Nigeria’s military said it had cleared Boko Haram from the northeastern state of Yobe on Monday, while also claiming victory over the militants in the strategic town of Bama in neighbouring Borno state.
“We announced the reclaiming of (the town of) Goniri today,” defence spokesman Chris Olukolade said on his Twitter account @GENOlukolade. “That was the last stronghold of terrorists in Yobe… #YobeIsFree.”
Olukolade added in a later tweet that Nigerian troops had also ousted the insurgents from Bama, some 70 kilometres (45 miles) from the Borno state capital of Maiduguri.
“Nigerian troops have this afternoon routed terrorists from #Bama in #Borno state.
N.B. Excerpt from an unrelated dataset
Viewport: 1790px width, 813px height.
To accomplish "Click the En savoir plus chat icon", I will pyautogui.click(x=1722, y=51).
Mopping up operation is ongoing,” he said.
Boko Haram Islamists had seized Bama, the second-largest town in the troubled state, in early September during the rapid capture of several towns and villages in northeastern Borno, Adamawa and Yobe states.
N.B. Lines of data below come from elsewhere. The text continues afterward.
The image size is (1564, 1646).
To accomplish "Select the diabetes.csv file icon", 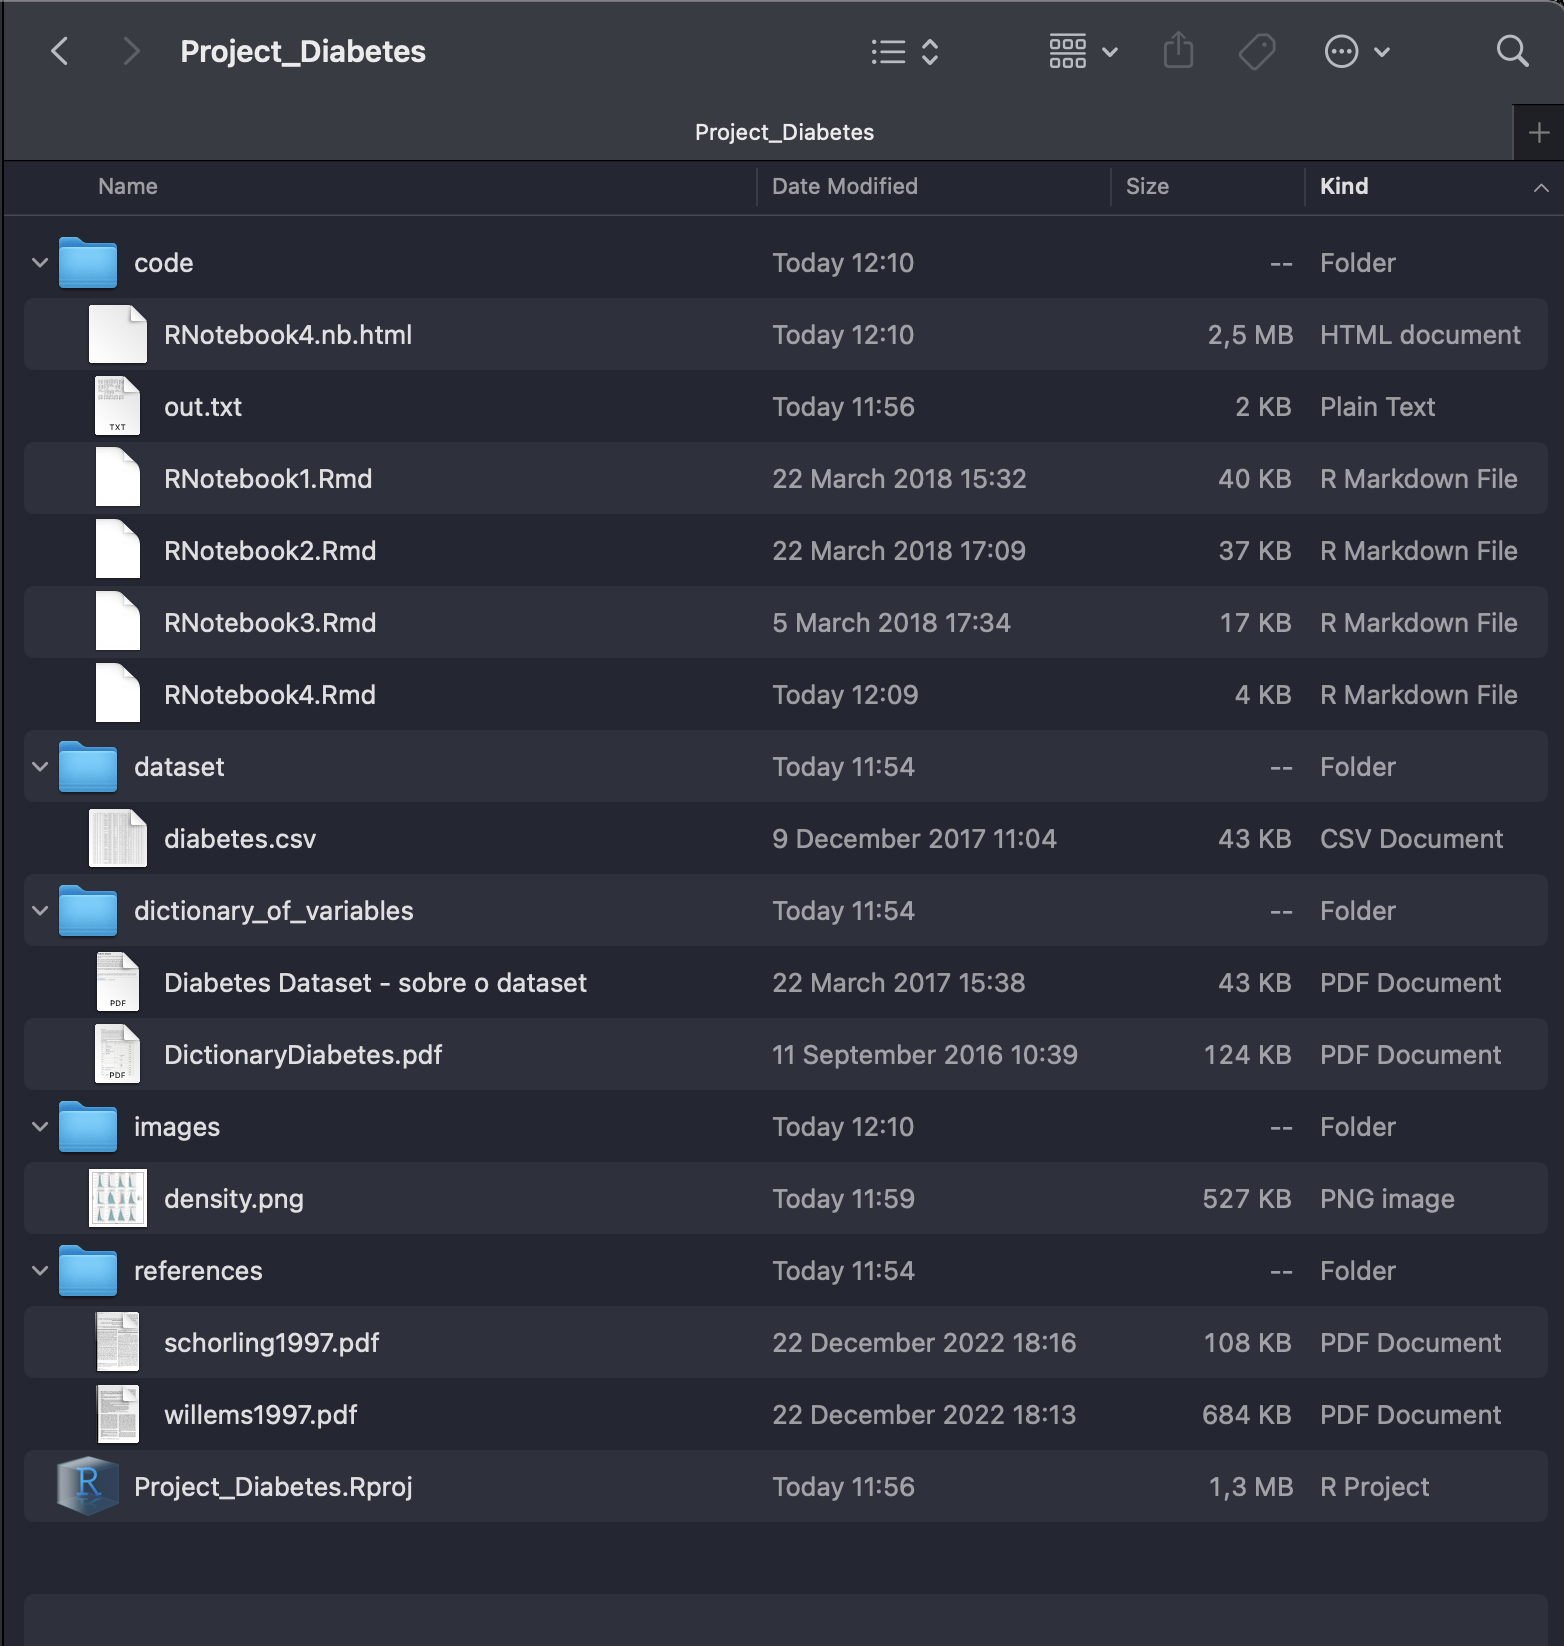I will point(118,838).
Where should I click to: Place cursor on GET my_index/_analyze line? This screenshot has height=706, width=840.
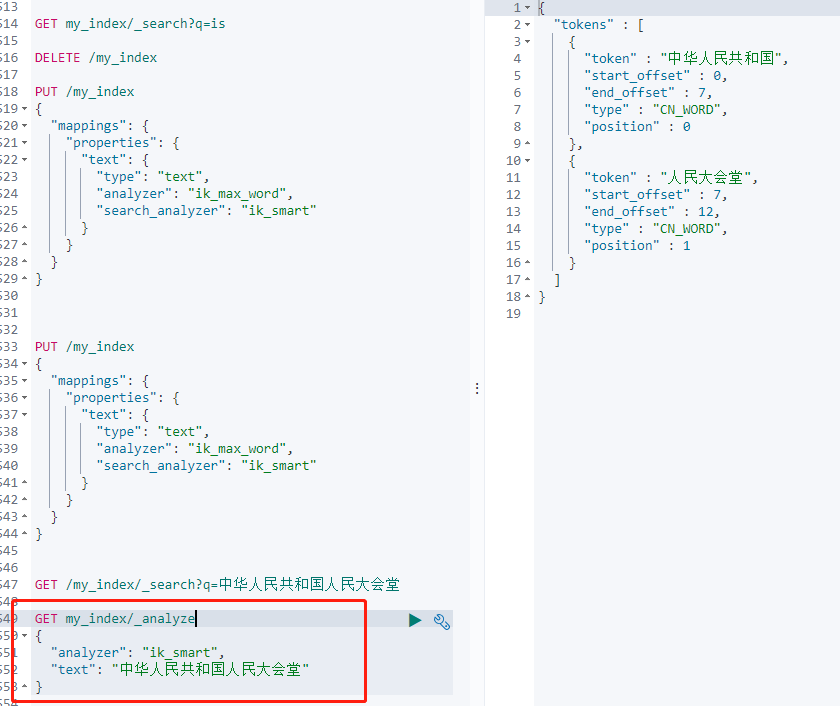click(x=115, y=619)
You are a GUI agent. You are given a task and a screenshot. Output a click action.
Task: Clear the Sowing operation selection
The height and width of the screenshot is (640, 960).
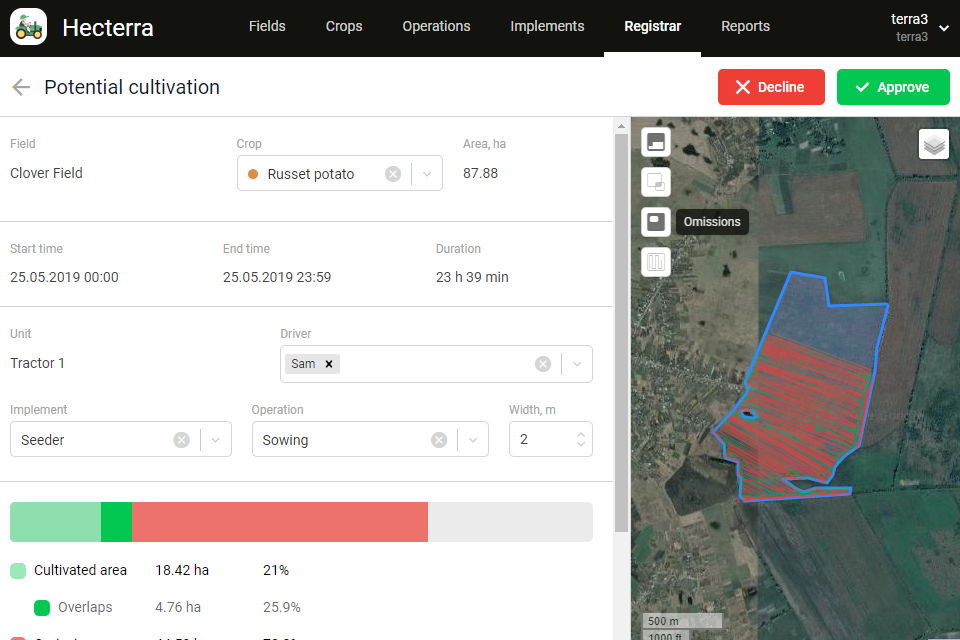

The three states have been at the epicentre of the six-year-old Boko Haram conflict that has killed more than 13,000 and displaced 1.5 million people.
The states were placed under a state of emergency in May 2013 but the violence continued and even intensified, with Boko Haram widening its attacks into neighbouring Chad, Cameroon and Niger.
In response, a four-country joint offensive was launched that has claimed a string of successes in rebel-held territory in recent weeks.
The military operation is part of efforts to secure and stabilise northeast Nigeria in time for general elections set for March 28.
– ‘Bama was hell’ –
As Nigerian troops inched closer to Bama at the weekend, locals said Boko Haram set fire to homes, forcing hundreds of residents to flee.
The soldiers entered the town at about 4:00 pm (1500 GMT) on Monday and fought the insurgents until they fled to neighbouring villages, residents told AFP.
Some residents took advantage of the military offensive to escape to safety.
Among them was mother-of-four Jummai Mumini, who arrived in Maiduguri on Monday.
“When I saw myself in Maiduguri, I thought I am in heaven because Bama was hell… Bama was hell,” she told AFP.
Recounting her ordeal, Jummai, who is now staying with an uncle, said she felt like she had been living “in a different world for many months”.
In an official statement, defence spokesman Olukolade said the recapture of Bama had inflicted “massive” casualties on the militants.
“The Chadian partners in the Multinational Joint Task Force have been mandated to undertake a pursuit of the terrorists who are believed to be heading for the borders after being dislodged from Bama,” the statement added.
With the apparent liberation of Yobe state, only a handful of towns and villages in Borno state now remain under Boko Haram control.
The military last week already declared that Adamawa state had been cleared of Boko Haram fighters.